## [Action item]
The whole listing that follows, pictures excepted, should be printed again exactly as given.

## [Entries provided]
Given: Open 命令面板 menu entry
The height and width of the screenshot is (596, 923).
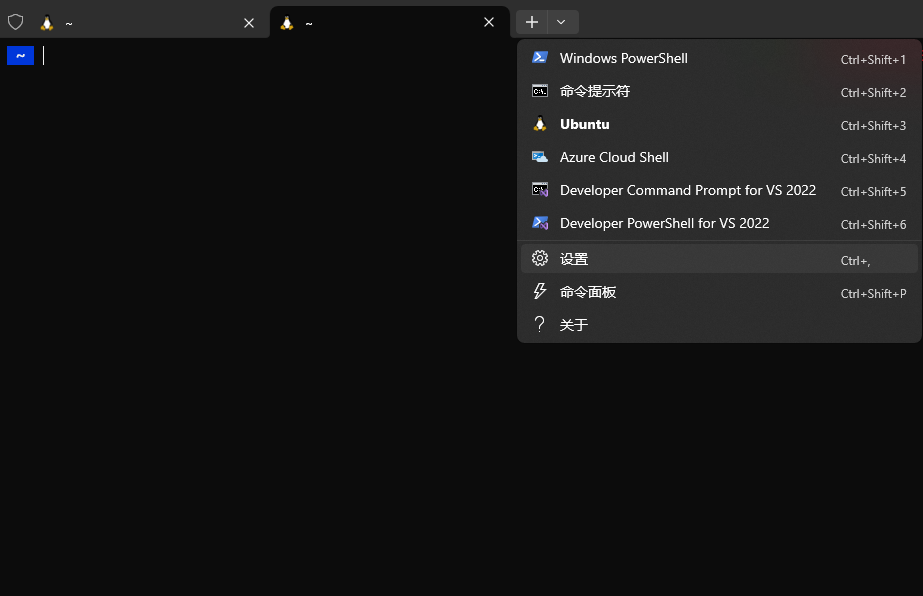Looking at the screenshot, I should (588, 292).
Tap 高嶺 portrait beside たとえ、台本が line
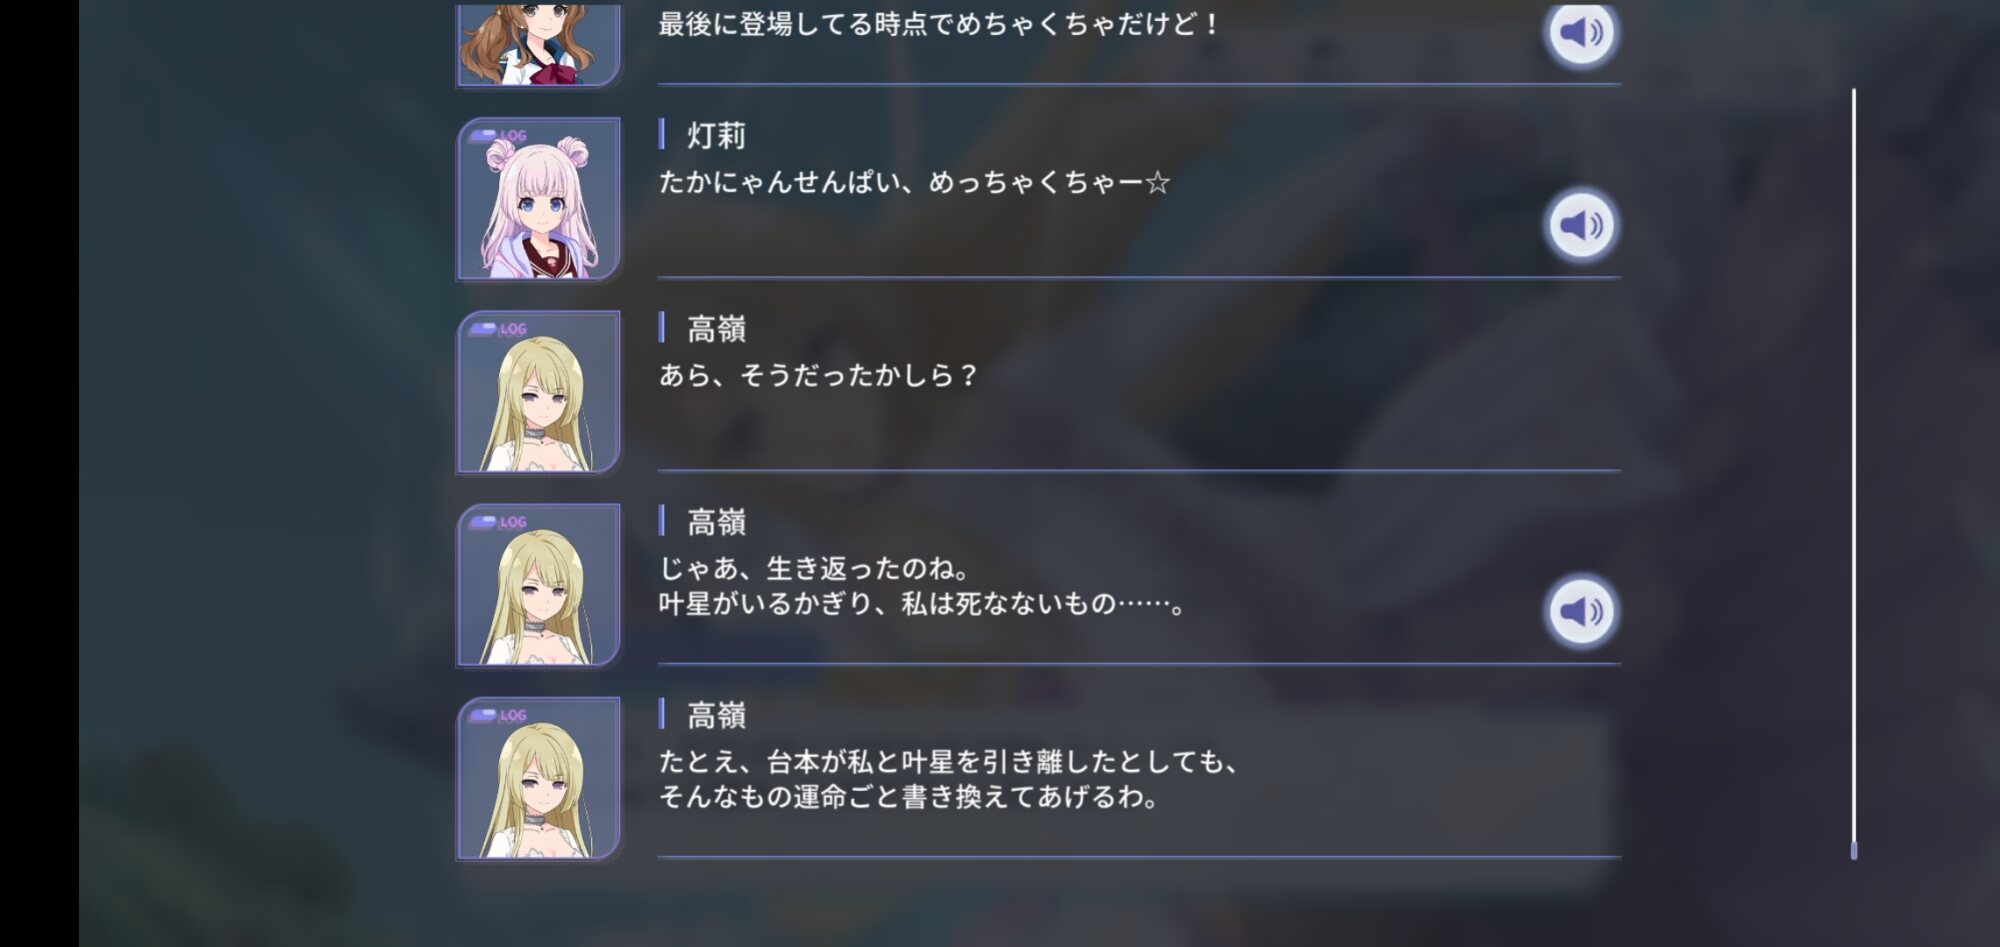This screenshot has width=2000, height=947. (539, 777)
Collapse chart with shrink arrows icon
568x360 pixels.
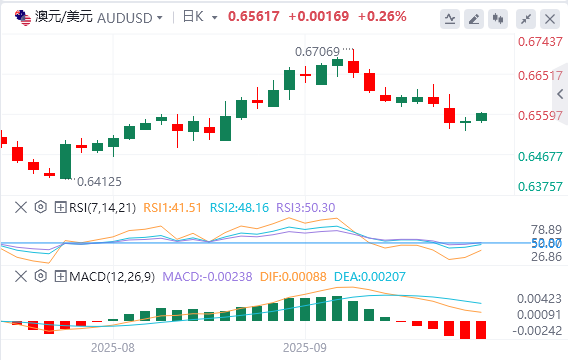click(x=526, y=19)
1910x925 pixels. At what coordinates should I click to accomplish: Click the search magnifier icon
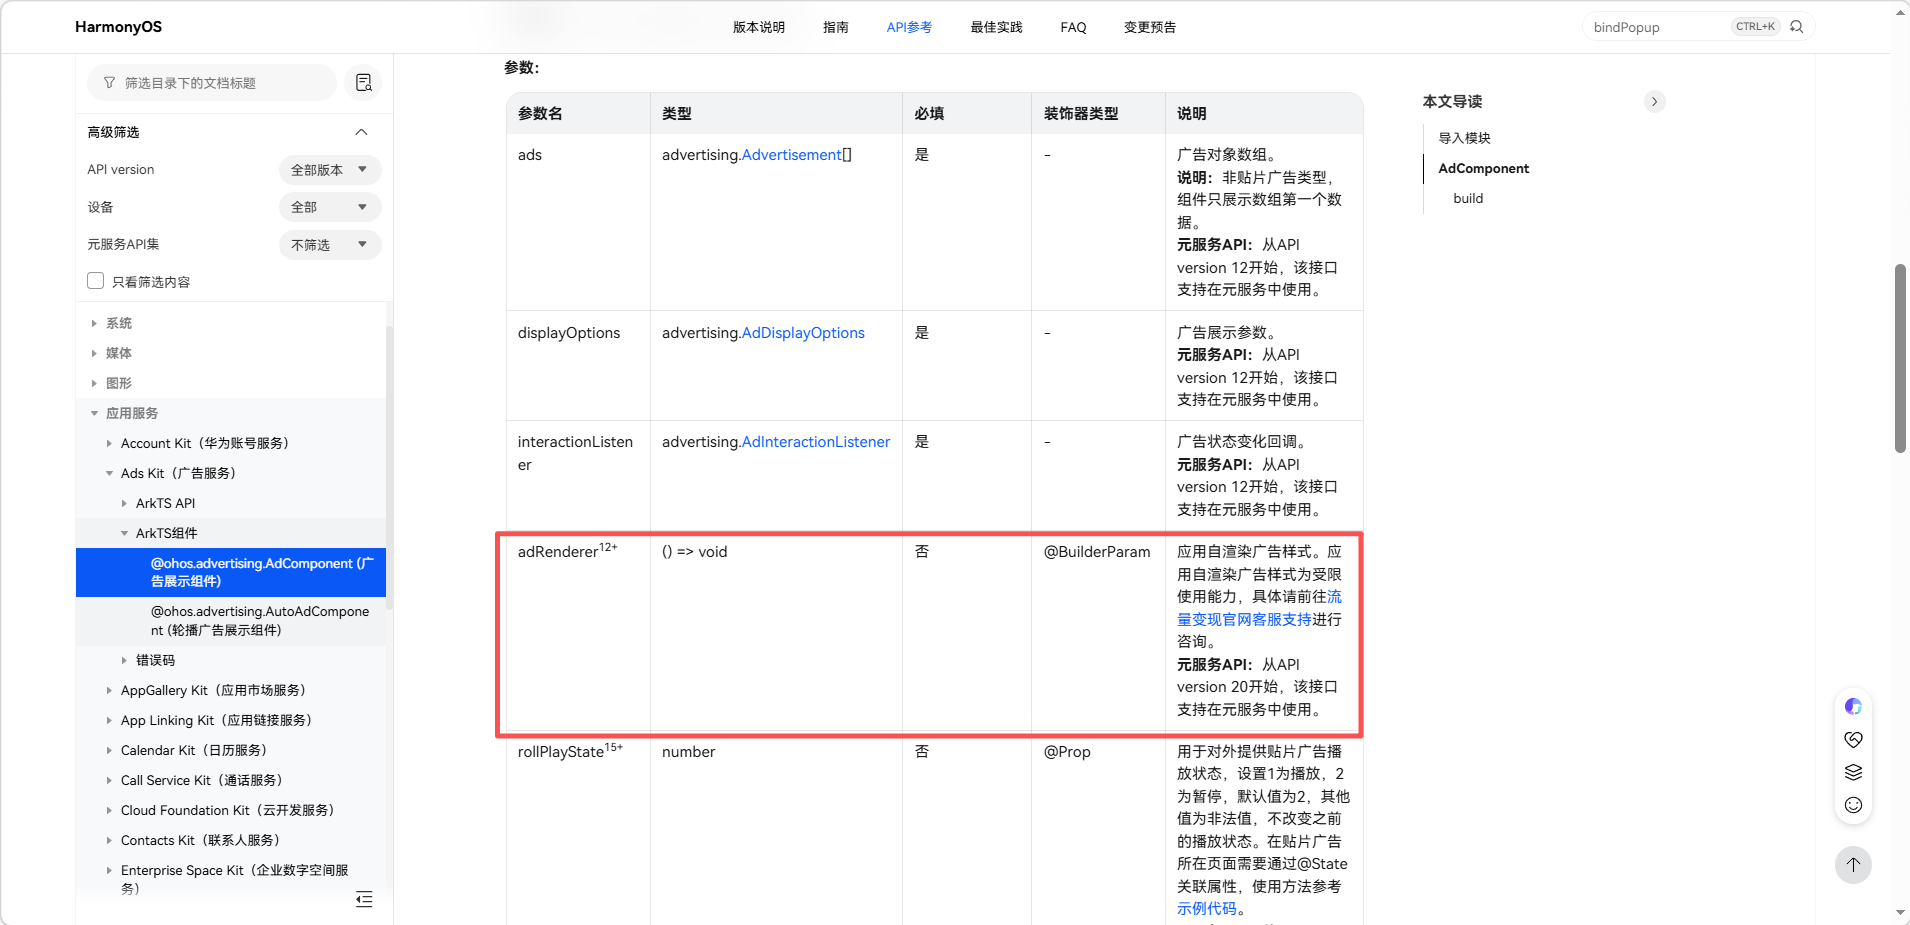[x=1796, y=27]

## [Problem solution]
Given: Open 命令面板 menu entry
The height and width of the screenshot is (596, 923).
Looking at the screenshot, I should (588, 292).
Tap 高嶺 portrait beside たとえ、台本が line
This screenshot has width=2000, height=947. (539, 777)
Collapse chart with shrink arrows icon
568x360 pixels.
click(x=526, y=19)
1910x925 pixels. At what coordinates should I click to accomplish: Click the search magnifier icon
[x=1796, y=27]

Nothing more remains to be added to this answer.